Given exercise - Rewrite the entries below, switching every "GUI agent" to "UI agent". Leave all other text unchanged.

Task data -

━━━━━━━━

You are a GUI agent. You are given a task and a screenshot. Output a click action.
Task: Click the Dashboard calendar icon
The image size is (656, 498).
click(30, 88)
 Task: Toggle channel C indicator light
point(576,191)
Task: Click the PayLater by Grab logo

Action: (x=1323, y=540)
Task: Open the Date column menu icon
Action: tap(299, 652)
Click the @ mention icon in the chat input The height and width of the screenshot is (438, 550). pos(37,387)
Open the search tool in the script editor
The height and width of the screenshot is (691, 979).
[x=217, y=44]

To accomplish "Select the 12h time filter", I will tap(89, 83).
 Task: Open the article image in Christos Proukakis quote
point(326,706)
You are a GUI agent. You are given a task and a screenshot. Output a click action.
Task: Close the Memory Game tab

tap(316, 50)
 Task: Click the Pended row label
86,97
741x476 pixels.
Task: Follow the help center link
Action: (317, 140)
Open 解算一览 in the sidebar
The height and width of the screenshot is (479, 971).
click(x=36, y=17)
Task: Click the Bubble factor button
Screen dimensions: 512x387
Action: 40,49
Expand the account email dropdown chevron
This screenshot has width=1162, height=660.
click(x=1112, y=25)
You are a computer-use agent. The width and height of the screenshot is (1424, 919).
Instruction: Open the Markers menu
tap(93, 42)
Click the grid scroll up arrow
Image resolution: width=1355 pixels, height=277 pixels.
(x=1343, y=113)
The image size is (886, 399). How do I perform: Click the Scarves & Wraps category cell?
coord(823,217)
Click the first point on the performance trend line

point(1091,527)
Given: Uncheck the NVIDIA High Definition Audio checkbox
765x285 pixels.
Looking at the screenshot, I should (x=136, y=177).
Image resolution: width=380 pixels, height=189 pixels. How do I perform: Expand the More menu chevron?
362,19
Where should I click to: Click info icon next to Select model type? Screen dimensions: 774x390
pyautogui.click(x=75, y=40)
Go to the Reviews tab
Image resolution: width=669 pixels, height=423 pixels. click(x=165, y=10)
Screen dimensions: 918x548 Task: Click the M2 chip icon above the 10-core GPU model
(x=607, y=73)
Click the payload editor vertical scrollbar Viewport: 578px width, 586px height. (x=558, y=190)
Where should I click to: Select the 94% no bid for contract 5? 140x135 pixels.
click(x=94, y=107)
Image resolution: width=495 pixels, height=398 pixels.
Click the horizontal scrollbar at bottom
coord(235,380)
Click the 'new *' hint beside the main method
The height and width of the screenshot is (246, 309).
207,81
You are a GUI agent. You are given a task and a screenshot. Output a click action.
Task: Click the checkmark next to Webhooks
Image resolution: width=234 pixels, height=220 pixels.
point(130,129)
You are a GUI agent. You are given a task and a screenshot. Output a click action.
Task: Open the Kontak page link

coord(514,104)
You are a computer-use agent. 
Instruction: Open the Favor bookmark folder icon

━━━━━━━━

Expected output -
You are a UI agent. You are given a task and a screenshot. Output a click action.
Task: Click the Dashboard calendar icon
The image size is (656, 498).
click(30, 88)
 Task: Toggle channel C indicator light
point(576,191)
Task: Click the PayLater by Grab logo

Action: (x=1323, y=540)
Task: Open the Date column menu icon
Action: tap(299, 652)
Click the @ mention icon in the chat input The height and width of the screenshot is (438, 550). pos(37,387)
Open the search tool in the script editor
The height and width of the screenshot is (691, 979).
[x=217, y=44]

To accomplish "Select the 12h time filter", I will tap(89, 83).
 Task: Open the article image in Christos Proukakis quote
point(326,706)
You are a UI agent. You are given a task and a screenshot. Output a click action.
Task: Close the Memory Game tab

tap(316, 50)
 Task: Click the Pended row label
86,97
741x476 pixels.
Task: Follow the help center link
Action: (317, 140)
Open 解算一览 in the sidebar
The height and width of the screenshot is (479, 971).
click(x=36, y=17)
Task: Click the Bubble factor button
Screen dimensions: 512x387
Action: 40,49
Expand the account email dropdown chevron
This screenshot has width=1162, height=660.
click(x=1112, y=25)
You are a computer-use agent. The width and height of the screenshot is (1424, 919).
Instruction: Open the Markers menu
tap(93, 42)
Click the grid scroll up arrow
Image resolution: width=1355 pixels, height=277 pixels.
(x=1343, y=113)
The image size is (886, 399). How do I perform: Click the Scarves & Wraps category cell?
coord(823,217)
Click the first point on the performance trend line

point(1091,527)
Given: Uncheck the NVIDIA High Definition Audio checkbox
765x285 pixels.
Looking at the screenshot, I should (x=136, y=177).
Image resolution: width=380 pixels, height=189 pixels. How do I perform: Expand the More menu chevron?
362,19
Where should I click to: Click info icon next to Select model type? Screen dimensions: 774x390
pyautogui.click(x=75, y=40)
Go to the Reviews tab
Image resolution: width=669 pixels, height=423 pixels. click(x=165, y=10)
Screen dimensions: 918x548 Task: Click the M2 chip icon above the 10-core GPU model
(x=607, y=73)
Click the payload editor vertical scrollbar Viewport: 578px width, 586px height. (x=558, y=190)
Where should I click to: Select the 94% no bid for contract 5? 140x135 pixels.
click(x=94, y=107)
Image resolution: width=495 pixels, height=398 pixels.
Click the horizontal scrollbar at bottom
coord(235,380)
Click the 'new *' hint beside the main method
The height and width of the screenshot is (246, 309).
207,81
You are a UI agent. You are given a task and a screenshot. Output a click action.
Task: Click the checkmark next to Webhooks
Image resolution: width=234 pixels, height=220 pixels.
point(130,129)
You are a UI agent. You are given a task and a screenshot. Output a click action.
Task: Open the Kontak page link

coord(514,104)
You are a computer-use agent. 
Instruction: Open the Favor bookmark folder icon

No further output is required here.